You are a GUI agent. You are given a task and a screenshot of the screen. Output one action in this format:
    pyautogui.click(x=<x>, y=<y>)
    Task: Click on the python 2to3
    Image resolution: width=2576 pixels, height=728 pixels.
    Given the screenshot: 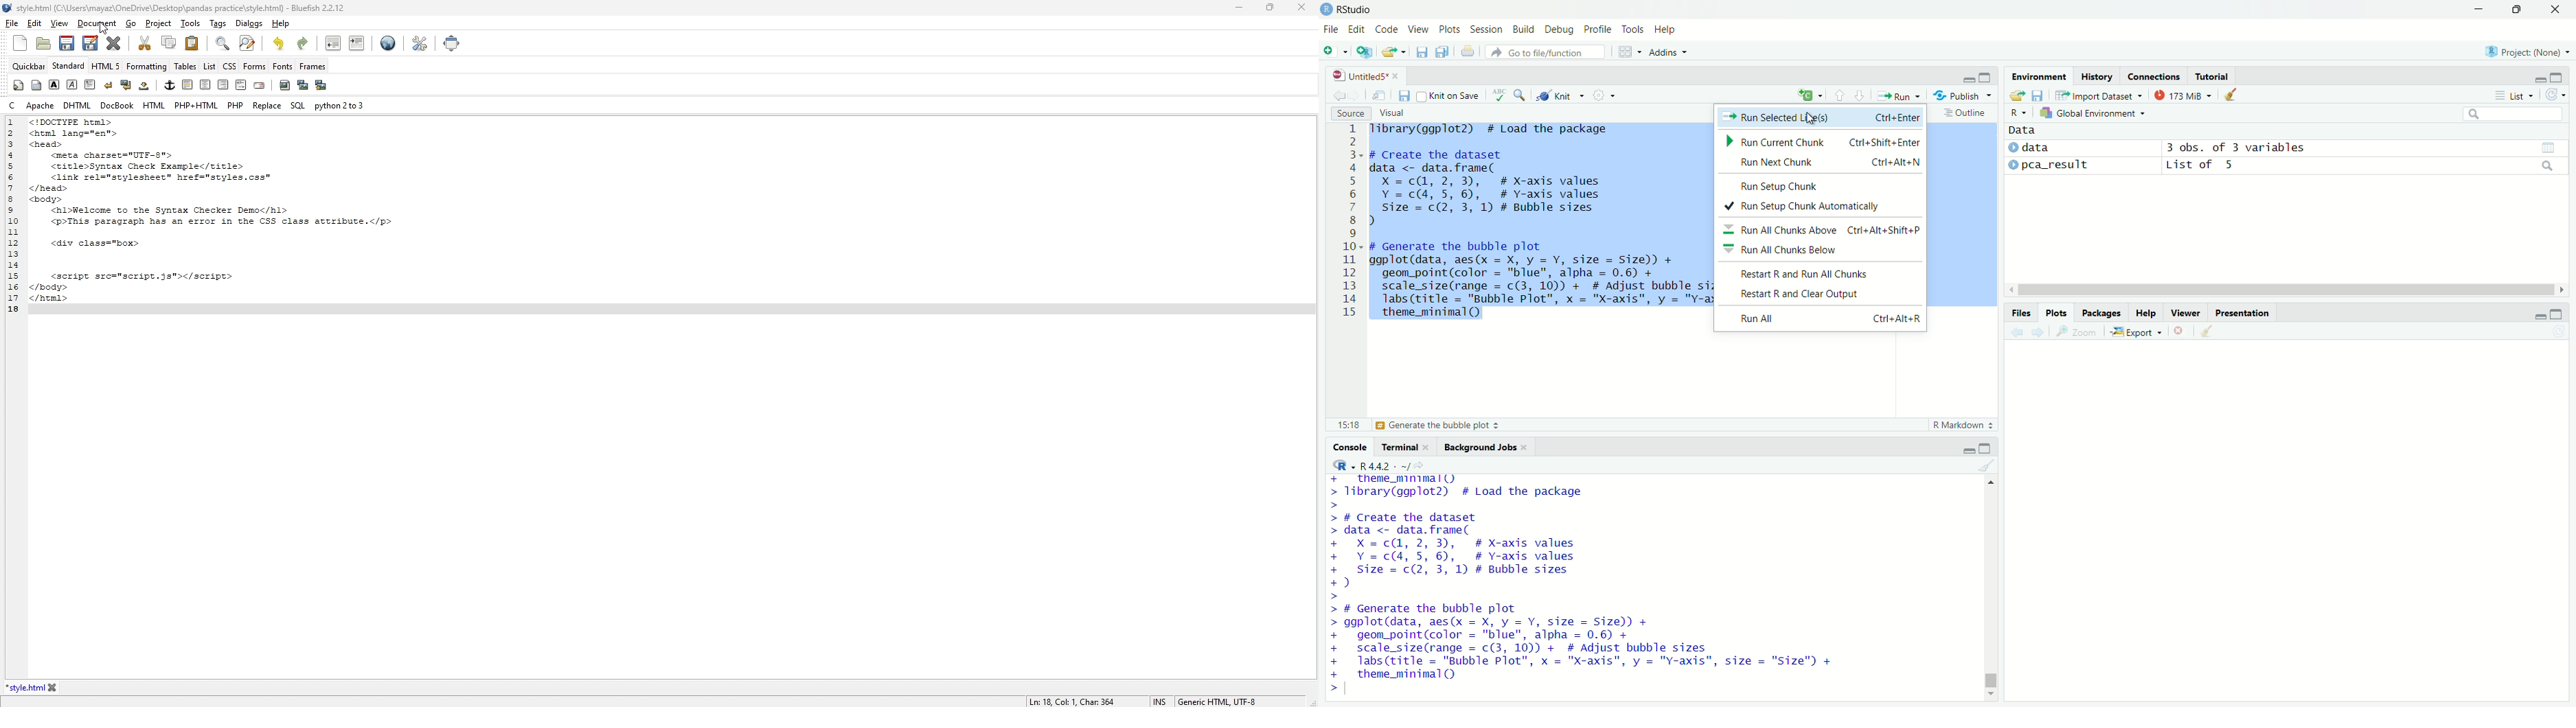 What is the action you would take?
    pyautogui.click(x=338, y=106)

**Description of the task:**
Output the lines from the start of the items through the line containing "Image resolution: width=2576", both included, as a Markdown table with columns No. and Text. Number each row and leave out blank lines.

**Result of the task:**
| No. | Text |
|---|---|
| 1 | You are a GUI agent. You are given a task and a screenshot of the screen. Output one action in this format: |
| 2 |     pyautogui.click(x=<x>, y=<y>) |
| 3 |     Task: Click on the python 2to3 |
| 4 |     Image resolution: width=2576 pixels, height=728 pixels. |